The argument that eating fish is better than taking fish-oil supplements stems from the fact that several important nutrients, such as protein, B vitamins, selenium, and other antioxidants, are missing from the supplements. However, three major prevention trials have clearly indicated that omega-3 fatty acid capsules confer cardiovascular benefits and, therefore, that both are cardio protective.
But what about the sustainability question? There are only so many fish in the sea, so this issue muddies the fish oil supplement waters.
Fisheries around the world are facing great pressures due to increases demand. Questions about sustainability of current, or increased, fish and fish oil production are valid and appropriate, according to the folks at the Monterey Bay Aquarium and other ocean conservation organizations.
Farley Mowat, as masterful a conservation raconteur as Edward Abbey, co-authored a recent Canadian Medical Association Journal article on fish sustainability. It was published in March, 2009. He said when interviewed about the article, “Human beings are going to have to find better ways to live. Our rape and pillage of the environment has to end before it becomes our end. The damage we have already done to life in the oceans is a prime example of our idiocy, and a last warning that we had better change our ways.”

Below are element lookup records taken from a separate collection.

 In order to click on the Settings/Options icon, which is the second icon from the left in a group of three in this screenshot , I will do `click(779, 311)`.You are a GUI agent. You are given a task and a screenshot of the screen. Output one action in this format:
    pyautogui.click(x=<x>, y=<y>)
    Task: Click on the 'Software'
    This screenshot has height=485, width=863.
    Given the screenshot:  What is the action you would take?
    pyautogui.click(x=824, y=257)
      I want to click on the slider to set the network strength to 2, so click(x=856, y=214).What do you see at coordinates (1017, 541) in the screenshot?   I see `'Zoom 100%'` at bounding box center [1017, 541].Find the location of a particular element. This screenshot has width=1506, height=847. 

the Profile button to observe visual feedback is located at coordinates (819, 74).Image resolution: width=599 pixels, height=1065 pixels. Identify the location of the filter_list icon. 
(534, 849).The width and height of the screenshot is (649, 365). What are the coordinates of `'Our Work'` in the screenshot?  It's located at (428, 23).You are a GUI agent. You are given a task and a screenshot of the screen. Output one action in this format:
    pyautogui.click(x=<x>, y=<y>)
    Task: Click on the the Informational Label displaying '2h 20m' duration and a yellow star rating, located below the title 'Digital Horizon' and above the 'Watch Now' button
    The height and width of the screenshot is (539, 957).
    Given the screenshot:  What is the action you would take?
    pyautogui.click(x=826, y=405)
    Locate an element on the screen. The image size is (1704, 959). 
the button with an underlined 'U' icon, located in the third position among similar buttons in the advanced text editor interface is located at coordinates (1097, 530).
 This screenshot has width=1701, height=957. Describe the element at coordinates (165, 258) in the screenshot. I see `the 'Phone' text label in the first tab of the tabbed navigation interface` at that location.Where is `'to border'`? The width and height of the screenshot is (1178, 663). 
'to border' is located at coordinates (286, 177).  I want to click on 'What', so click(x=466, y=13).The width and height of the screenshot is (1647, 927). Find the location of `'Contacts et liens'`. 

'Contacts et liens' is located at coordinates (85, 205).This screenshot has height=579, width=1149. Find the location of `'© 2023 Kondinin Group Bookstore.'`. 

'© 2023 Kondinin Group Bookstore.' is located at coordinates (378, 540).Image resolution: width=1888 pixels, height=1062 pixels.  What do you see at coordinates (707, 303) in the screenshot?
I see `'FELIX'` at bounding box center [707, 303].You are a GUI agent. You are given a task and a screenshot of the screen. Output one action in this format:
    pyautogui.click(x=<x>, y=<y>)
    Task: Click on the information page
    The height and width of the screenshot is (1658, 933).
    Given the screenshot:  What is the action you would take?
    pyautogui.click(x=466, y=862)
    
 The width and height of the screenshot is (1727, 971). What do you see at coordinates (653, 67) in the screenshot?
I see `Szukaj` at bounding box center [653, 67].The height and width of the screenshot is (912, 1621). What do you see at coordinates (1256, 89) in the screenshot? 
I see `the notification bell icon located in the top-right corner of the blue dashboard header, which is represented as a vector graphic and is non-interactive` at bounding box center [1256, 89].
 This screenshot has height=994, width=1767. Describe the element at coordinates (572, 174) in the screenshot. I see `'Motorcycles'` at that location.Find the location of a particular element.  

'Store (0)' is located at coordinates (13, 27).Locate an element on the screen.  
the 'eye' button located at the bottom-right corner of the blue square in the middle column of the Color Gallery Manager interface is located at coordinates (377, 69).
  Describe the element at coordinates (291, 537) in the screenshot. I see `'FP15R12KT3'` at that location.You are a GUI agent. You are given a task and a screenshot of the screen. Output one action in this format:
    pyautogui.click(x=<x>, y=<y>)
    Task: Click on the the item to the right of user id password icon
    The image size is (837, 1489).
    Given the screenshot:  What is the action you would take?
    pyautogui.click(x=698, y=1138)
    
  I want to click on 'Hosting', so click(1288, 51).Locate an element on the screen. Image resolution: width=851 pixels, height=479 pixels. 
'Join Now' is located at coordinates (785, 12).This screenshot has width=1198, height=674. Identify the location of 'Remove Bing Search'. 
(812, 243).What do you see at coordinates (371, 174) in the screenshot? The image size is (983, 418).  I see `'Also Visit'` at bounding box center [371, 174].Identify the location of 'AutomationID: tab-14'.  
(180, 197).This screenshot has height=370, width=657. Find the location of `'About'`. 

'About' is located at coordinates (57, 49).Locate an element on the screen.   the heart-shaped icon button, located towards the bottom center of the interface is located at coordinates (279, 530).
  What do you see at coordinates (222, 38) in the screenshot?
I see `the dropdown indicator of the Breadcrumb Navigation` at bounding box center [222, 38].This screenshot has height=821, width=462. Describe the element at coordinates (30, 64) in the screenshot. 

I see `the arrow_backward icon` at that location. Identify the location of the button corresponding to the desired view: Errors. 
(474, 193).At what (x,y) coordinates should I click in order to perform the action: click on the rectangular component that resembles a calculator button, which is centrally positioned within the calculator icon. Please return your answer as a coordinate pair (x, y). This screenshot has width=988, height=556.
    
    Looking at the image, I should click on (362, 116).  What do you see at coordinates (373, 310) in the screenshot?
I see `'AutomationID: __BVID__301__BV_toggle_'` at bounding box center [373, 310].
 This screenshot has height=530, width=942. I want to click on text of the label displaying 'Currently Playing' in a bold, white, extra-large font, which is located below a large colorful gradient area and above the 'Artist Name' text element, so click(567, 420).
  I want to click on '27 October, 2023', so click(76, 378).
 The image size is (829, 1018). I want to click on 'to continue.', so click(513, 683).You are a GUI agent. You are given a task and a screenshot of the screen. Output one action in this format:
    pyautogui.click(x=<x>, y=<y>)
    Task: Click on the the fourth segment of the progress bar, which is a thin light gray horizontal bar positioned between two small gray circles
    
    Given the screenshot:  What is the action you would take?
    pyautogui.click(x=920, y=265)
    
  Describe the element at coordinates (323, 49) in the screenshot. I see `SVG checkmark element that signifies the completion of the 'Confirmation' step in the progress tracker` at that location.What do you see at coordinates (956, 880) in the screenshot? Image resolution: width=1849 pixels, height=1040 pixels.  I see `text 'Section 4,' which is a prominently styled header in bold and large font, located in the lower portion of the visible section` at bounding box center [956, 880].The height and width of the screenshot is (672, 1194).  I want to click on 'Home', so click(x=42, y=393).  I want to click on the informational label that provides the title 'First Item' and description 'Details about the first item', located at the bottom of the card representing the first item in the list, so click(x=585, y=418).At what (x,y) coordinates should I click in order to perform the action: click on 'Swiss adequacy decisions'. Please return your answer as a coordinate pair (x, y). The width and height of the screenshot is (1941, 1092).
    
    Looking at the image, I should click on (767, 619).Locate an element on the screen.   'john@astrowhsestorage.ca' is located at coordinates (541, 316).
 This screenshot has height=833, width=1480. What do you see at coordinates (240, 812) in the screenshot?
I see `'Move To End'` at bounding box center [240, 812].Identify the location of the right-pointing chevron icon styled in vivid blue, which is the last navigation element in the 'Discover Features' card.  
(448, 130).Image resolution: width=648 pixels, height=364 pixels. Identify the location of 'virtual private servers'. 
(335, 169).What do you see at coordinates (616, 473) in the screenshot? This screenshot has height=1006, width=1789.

Monkey Wrench Gang chatter, or a reasonable warning?
Ellen Troyer, MT MA
Chief Research Officer
Based on the standard American diet (SAD), we highly recommend two or three weekly servings of fish, or reasonable supplementation with fish oil supplements equal to 3,500 mg of EPA/DHA per week for disease prevention. However, these current Institute of Medicine and American Heart Association recommendations for omega-3 intake are based on the amount of omega-3 fats needed to balance our intake of omega-6 fatty acids. If we simply lowered our insane consumption of junk-food-based omega-6 fatty acids (mostly from the center of the supermarket), there should be sustainable amounts of fish-based omega-3 fatty acids available for this and future generations.
It’s important to understand that Omega-6 fatty acids are absolutely essential for good health. However, eleveated cholesterol levels, full-spectrum nutrient deficiencies, trans fats, smoking and alcohol consumption can interfer with optimal metabolism of all fatty acids.
Omega-6 gamma-linoleic-acid (GLA) is required to produce the series one antiinflammatory prostaglandins specific to mucosal tissues, and life saving inflammatory response, including fevers, clotting and swelling.
Adequate Omega-6 GLA intake is vital for those suffering from dry eyes.